AIM OF THE TASK
Recast the records below as a JSON list of strings, with one string for each line and the blank lines left out.
=-=-=-=-=
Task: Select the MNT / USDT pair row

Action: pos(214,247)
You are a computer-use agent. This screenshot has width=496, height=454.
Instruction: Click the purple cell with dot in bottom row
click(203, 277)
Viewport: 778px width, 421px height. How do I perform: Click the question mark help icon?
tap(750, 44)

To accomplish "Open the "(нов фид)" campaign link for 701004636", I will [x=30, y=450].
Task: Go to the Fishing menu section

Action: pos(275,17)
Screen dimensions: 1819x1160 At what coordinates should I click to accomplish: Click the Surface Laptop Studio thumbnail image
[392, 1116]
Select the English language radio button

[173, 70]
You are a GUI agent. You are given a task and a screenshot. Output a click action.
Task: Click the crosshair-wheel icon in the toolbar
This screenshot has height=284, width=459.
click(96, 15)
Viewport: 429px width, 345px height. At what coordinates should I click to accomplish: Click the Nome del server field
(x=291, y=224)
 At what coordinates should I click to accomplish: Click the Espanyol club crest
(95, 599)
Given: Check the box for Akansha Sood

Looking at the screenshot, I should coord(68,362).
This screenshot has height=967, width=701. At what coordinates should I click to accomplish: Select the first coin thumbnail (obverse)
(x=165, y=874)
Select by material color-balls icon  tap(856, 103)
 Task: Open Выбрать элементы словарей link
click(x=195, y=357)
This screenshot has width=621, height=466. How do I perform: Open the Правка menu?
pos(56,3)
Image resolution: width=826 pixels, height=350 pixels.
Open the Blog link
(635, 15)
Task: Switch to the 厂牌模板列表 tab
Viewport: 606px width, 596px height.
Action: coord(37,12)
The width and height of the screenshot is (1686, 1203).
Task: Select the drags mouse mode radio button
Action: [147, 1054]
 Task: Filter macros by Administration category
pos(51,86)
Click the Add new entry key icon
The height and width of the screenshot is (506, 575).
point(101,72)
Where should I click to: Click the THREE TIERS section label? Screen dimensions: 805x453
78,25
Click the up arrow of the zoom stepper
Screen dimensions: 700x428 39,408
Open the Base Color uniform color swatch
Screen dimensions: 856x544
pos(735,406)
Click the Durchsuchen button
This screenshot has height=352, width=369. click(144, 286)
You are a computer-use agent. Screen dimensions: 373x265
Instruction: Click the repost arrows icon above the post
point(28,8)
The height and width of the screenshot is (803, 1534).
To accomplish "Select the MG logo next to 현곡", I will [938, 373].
=-=-=-=-=
COMPLETE ANSWER
[
  "Task: Select the MNT / USDT pair row",
  "Action: pos(214,247)",
  "You are a computer-use agent. This screenshot has width=496, height=454.",
  "Instruction: Click the purple cell with dot in bottom row",
  "click(203, 277)",
  "Viewport: 778px width, 421px height. How do I perform: Click the question mark help icon?",
  "tap(750, 44)",
  "To accomplish \"Open the \"(нов фид)\" campaign link for 701004636\", I will [x=30, y=450].",
  "Task: Go to the Fishing menu section",
  "Action: pos(275,17)",
  "Screen dimensions: 1819x1160 At what coordinates should I click to accomplish: Click the Surface Laptop Studio thumbnail image",
  "[392, 1116]",
  "Select the English language radio button",
  "[173, 70]",
  "You are a GUI agent. You are given a task and a screenshot. Output a click action.",
  "Task: Click the crosshair-wheel icon in the toolbar",
  "This screenshot has height=284, width=459.",
  "click(96, 15)",
  "Viewport: 429px width, 345px height. At what coordinates should I click to accomplish: Click the Nome del server field",
  "(x=291, y=224)",
  " At what coordinates should I click to accomplish: Click the Espanyol club crest",
  "(95, 599)",
  "Given: Check the box for Akansha Sood",
  "Looking at the screenshot, I should coord(68,362).",
  "This screenshot has height=967, width=701. At what coordinates should I click to accomplish: Select the first coin thumbnail (obverse)",
  "(x=165, y=874)",
  "Select by material color-balls icon  tap(856, 103)",
  " Task: Open Выбрать элементы словарей link",
  "click(x=195, y=357)",
  "This screenshot has width=621, height=466. How do I perform: Open the Правка menu?",
  "pos(56,3)",
  "Image resolution: width=826 pixels, height=350 pixels.",
  "Open the Blog link",
  "(635, 15)",
  "Task: Switch to the 厂牌模板列表 tab",
  "Viewport: 606px width, 596px height.",
  "Action: coord(37,12)",
  "The width and height of the screenshot is (1686, 1203).",
  "Task: Select the drags mouse mode radio button",
  "Action: [147, 1054]",
  " Task: Filter macros by Administration category",
  "pos(51,86)",
  "Click the Add new entry key icon",
  "The height and width of the screenshot is (506, 575).",
  "point(101,72)",
  "Where should I click to: Click the THREE TIERS section label? Screen dimensions: 805x453",
  "78,25",
  "Click the up arrow of the zoom stepper",
  "Screen dimensions: 700x428 39,408",
  "Open the Base Color uniform color swatch",
  "Screen dimensions: 856x544",
  "pos(735,406)",
  "Click the Durchsuchen button",
  "This screenshot has height=352, width=369. click(144, 286)",
  "You are a computer-use agent. Screen dimensions: 373x265",
  "Instruction: Click the repost arrows icon above the post",
  "point(28,8)",
  "The height and width of the screenshot is (803, 1534).",
  "To accomplish \"Select the MG logo next to 현곡\", I will [938, 373]."
]